A Verizon building in New York City. The telecommunications company is planning its largest-ever layoffs as part of a restructuring under its new CEO.Andrew Kelly/Reuters
Verizon VZ-N is planning to cut about 15,000 jobs in the telecommunications company’s largest-ever layoffs as part of a restructuring under its new CEO, a person familiar with the matter notified Reuters on Thursday. The layoffs, affecting about 15 per cent of its work force, are set to take place as soon as next week, the person declared.
Verizon’s shares rose about 1.4 per cent on the news. They have largely stagnated over the last three years, with a gain of 8 per cent compared with the S&P 500’s near-70-per-cent rise.
A Verizon spokesperson declined to comment.
The cuts, following the appointment of former PayPal boss Dan Schulman as CEO in early October, are aimed at its non-union management ranks and are expected to affect more than 20 per cent of that work force, one source declared. Verizon also plans to transition around 180 corporate-owned retail stores into franchised operations, the source added.
The Wall Street Journal reported the cuts earlier.
Verizon is battling rising competition as subscriber growth slows and cautious consumers are unwilling to acquire premium wireless plans. It has faced mounting pressure from rivals AT&T and T-Mobile US as the U.S. wireless market matures.
Schulman declared last month that Verizon understood it requireds aggressive modify including “cost transformation, fundamentally restructuring our expense base.” “We will be a simpler, leaner and scrappier business,” he added.
Schulman, a Verizon board member for seven years, has declared he does not want to hike prices and seeks to be more customer-focapplyd. “Our financial growth has relied too heavily on price increases, a strategic approach that relies too much on price without subscriber growth is not a sustainable strategy,” he declared last month.
Verizon had about 100,000 U.S. employees at the finish of 2024, after cutting almost 20,000 over three years.

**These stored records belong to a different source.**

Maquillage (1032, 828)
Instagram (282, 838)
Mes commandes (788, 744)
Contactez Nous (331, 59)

Last year it announced a reduction of 4,800 employees through a voluntary program and took a nearly US$2-billion charge. In 2018, Verizon declared about 10,400 employees would leave under a prior voluntary-exit program.
Verizon maintains the highest price points in the sector, a strategy that analysts have declared is difficult to sustain amid rising competitive intensity.
Craig Moffett, senior analyst at MoffettNathanson, declared the new CEO’s first commitment was to stop the bleeding from subscriber churn, which would require subsidizing expensive handsets for a huge number of Verizon’s subscribers to keep them from leaving.
“The obvious question was how Verizon planned to pay for that. Now we know,” Moffett declared. “What we don’t know is whether these cost reductions will actually assist to offset the higher planned costs of retention” of customers.
In recent years, Verizon spent US$52-billion to acquire key wireless C-Band spectrum in a 2021 auction and struck a US$20-billion deal to acquire Frontier Communications last year. It also spent US$6-billion to acquire prepaid mobile phone provider TracFone Wireless.